Jordan Veretout, calciatore dell'AS Roma, ha rilasciato un'intervista al portale francese ouese-france.com.
La quarantena: "E’ stata fastidiosa all’inizio, vista la situazione in cui il paese si trovata. Poi con il passare delle settimane abbiamo visto la fine del tunnel. Sono stato fortunato ad avere mia moglie e i bambini con me, quindi ne ho tratto il massimo del vantaggio. Alla fine è sembrato comunque un periodo lungo. Mi è mancata la famiglia e mi sarebbe piaciuto passare questo isolamento insieme. Abbiamo pensato di tornare in Francia, ma restare a Roma era la soluzione migliore e la più responsabile. L'Italia? La Lombardia è stata molto colpita, quando abbiamo visto le immagini in tv è stato spaventoso. A un certo punto abbiamo preferito non vederle".
Ancora sulla pandemia: "Vedere la morte ci ha fatto paura e spero che il peggio sia alle spalle. È bello vedere Roma tornare alla vita, anche se le persone sono attente. Non è come prima, perché Roma accoglie gente da tutto il mondo ma non è ancora il caso di tornare a farlo.
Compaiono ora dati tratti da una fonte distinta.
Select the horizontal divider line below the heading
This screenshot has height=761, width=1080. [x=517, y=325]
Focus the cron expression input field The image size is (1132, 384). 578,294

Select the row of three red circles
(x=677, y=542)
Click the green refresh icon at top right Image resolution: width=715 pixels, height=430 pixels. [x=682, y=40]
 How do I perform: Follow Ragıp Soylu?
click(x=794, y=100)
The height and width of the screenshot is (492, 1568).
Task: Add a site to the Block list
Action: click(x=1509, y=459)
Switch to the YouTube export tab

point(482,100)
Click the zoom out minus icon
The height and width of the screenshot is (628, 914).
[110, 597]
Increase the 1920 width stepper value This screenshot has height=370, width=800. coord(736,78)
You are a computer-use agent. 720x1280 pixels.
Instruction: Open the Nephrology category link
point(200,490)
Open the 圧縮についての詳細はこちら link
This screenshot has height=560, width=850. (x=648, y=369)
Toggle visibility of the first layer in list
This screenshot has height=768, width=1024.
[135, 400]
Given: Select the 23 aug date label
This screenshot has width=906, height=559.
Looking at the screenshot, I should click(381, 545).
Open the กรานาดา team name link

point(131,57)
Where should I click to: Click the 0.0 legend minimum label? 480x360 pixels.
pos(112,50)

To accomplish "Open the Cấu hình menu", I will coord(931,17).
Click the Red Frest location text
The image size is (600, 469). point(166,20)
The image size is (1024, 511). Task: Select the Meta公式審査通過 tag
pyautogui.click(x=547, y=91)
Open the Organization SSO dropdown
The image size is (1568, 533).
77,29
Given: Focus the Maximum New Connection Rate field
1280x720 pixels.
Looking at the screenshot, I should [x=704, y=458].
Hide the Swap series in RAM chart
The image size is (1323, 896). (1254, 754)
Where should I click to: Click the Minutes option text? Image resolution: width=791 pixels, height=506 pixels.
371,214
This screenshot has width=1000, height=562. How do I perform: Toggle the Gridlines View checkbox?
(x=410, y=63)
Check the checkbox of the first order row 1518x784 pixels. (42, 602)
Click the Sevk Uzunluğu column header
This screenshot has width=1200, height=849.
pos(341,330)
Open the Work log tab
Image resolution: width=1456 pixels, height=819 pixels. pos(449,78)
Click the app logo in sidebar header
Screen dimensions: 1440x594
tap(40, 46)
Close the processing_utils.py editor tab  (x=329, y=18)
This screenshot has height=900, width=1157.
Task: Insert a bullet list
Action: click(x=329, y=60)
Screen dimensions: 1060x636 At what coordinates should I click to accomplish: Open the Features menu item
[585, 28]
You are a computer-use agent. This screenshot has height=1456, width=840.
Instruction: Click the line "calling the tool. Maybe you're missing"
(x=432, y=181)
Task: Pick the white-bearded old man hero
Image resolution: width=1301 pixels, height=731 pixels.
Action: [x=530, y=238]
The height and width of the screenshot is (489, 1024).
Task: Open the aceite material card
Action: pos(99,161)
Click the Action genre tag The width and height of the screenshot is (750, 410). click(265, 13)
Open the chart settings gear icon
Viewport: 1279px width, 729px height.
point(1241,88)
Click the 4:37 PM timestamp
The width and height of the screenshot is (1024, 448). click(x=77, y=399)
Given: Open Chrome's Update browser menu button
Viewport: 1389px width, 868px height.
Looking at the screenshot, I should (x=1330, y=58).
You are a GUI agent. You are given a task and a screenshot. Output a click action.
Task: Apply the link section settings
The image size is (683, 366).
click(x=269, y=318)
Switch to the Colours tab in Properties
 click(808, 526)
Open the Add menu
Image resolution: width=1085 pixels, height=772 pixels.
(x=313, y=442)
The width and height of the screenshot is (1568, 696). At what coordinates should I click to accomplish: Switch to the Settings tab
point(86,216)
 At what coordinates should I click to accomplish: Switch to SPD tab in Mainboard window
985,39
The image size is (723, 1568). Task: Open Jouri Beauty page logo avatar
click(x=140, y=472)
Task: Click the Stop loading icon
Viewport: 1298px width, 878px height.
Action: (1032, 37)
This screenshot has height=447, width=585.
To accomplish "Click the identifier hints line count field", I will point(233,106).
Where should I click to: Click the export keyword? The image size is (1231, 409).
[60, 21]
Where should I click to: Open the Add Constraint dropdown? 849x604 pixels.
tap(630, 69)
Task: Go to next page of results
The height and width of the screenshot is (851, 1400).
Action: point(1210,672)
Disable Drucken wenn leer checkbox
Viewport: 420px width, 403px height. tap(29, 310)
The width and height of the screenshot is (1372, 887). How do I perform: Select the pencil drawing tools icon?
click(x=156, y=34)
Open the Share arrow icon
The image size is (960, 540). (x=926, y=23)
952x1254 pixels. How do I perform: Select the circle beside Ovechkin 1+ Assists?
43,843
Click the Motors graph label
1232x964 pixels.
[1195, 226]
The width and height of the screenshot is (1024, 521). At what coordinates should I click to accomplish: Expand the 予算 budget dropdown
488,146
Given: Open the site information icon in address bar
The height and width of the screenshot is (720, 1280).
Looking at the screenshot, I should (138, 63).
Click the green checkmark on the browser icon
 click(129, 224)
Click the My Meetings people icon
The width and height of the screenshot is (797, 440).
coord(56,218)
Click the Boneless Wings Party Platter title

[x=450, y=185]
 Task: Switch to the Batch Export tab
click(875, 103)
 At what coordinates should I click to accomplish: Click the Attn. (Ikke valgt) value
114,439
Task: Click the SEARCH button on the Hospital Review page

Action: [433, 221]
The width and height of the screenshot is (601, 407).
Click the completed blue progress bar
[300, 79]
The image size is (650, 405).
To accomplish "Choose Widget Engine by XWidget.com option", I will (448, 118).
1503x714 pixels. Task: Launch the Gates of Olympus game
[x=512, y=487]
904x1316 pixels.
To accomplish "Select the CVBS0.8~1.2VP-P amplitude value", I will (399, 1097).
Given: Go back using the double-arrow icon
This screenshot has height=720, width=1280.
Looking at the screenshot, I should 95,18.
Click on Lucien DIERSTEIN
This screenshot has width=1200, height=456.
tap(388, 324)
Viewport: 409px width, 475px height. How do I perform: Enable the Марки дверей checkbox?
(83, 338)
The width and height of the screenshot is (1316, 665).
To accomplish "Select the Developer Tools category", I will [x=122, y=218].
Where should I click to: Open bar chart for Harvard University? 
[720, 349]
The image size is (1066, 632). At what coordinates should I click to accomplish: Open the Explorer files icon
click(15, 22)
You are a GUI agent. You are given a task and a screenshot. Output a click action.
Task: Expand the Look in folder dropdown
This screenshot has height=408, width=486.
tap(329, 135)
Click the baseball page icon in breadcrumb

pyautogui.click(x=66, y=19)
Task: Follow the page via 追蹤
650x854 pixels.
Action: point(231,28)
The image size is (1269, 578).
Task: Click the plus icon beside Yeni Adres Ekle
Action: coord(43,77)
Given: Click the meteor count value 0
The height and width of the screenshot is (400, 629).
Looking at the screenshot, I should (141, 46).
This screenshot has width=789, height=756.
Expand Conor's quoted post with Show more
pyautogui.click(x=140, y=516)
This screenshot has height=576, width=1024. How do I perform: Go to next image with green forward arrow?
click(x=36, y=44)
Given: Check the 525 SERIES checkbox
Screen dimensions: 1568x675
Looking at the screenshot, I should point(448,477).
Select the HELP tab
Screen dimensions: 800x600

Ma i romani escono di nuovo con la famiglia e gli amici, è una bella sensazione".
Allenamento: "La Roma ci ha dato gli strumenti per lavorare. Sono fortunato ad avere un giardino, una bicicletta e un tapis roulant. Così posso lavorare. Mi sono allenato ogni giorno, la Roma ci monitorava con il cardiofrequenzimetro. Siamo andati avanti così per un paio di mesi. E’ stato molto difficile allenarsi da soli per così tanto tempo. Siamo atleti di alto livello, certo, ma siamo calciatori. Quindi quando non c’è la palla, è frustrante. L’interruzione del campionato però è arrivata in un momento in cui mi sentivo meno bene, quindi questo mi ha permesso di rigenerarmi un po’ e ricaricare le batterie. Sono contento di essermi preso cura di me".
Preparazione e protocolli: "I primi giorni sono stati un po’ più difficili perché allenarsi da soli a casa è diverso dalle sedute di gruppo sul campo. La parte più difficile è stata trovare il ritmo, fare corse lunghe. Ci sono dei piccoli trucchi per lavorare bene, ed ero fiducioso. Durante il primo mese ci siamo preparati bene. Il nostro allenatore e lo staff hanno gradualmente alzato i ritmi, Siamo pronti e impazienti per giocare la nostra prima partita. I protocolli? Facciamo i test ogni 3-4 giorni. Le istruzioni sono troppe per elencarle tutte. Bisogna tenere la mascherina più a lungo possibile, evitare contatti prima della partita".
Assenza del pubblico: "E’ la cosa più frustrante. Ma per la salute di tutti, è meglio così. Quando guardo le partite in tv, non sentire i tifosi è frustrante".
Obiettivi: "Proveremo a qualificarci per la prossima Champions League. Sarà difficile ma non impossibile. In Europa League giocheremo in campo neutro e speriamo di poter andare il più lontano possibile".
La Roma: "Ho cambiato club per andare più in alto. La Roma è un grande club. In Italia, è uno dei più grandi… Ho sentito subito che era una società molto importante. Rispetto al Fiorentina, che è già un grande club, è tutto più sviluppato qui. La Roma ha più trofei. Tre anni fa, ha giocato la semifinale di Champions League. Totti e De Rossi erano lì poco prima di me. La Roma è il club in cui dovevo andare per raggiungere i miei obiettivi".
Il derby: "Il primo l’ho vissuto dalla panchina ed era già incredibile. Ma il ritorno che ho giocato è stato eccezionale. È uno dei derby più belli del mondo. Terrò questa partita nella mia mente per tutta la vita. La rivalità esiste per tutta la stagione, ma ce n’è un po’ di più prima dei derby. I sostenitori dei due club si “odiano”. In città o sei per la Roma o la Lazio. Se va bene la partita, è meglio per tutti. E' bello vedere lo stadio spaccato in due".
Sul gioco di Fonseca: "L’allenatore gioca con due uomini di fronte alla difesa e io sono uno di quei due giocatori. Io comunque posso giocare in più ruoli in mezzo al campo, ma ogni giorno imparo qualcosa e arricchisco il mio gioco. Sul lato difensivo bisogna stare più attenti, pensare di più per tirare fuori la palla, e fare i movimenti giusti. Ho guadagnato in maturità".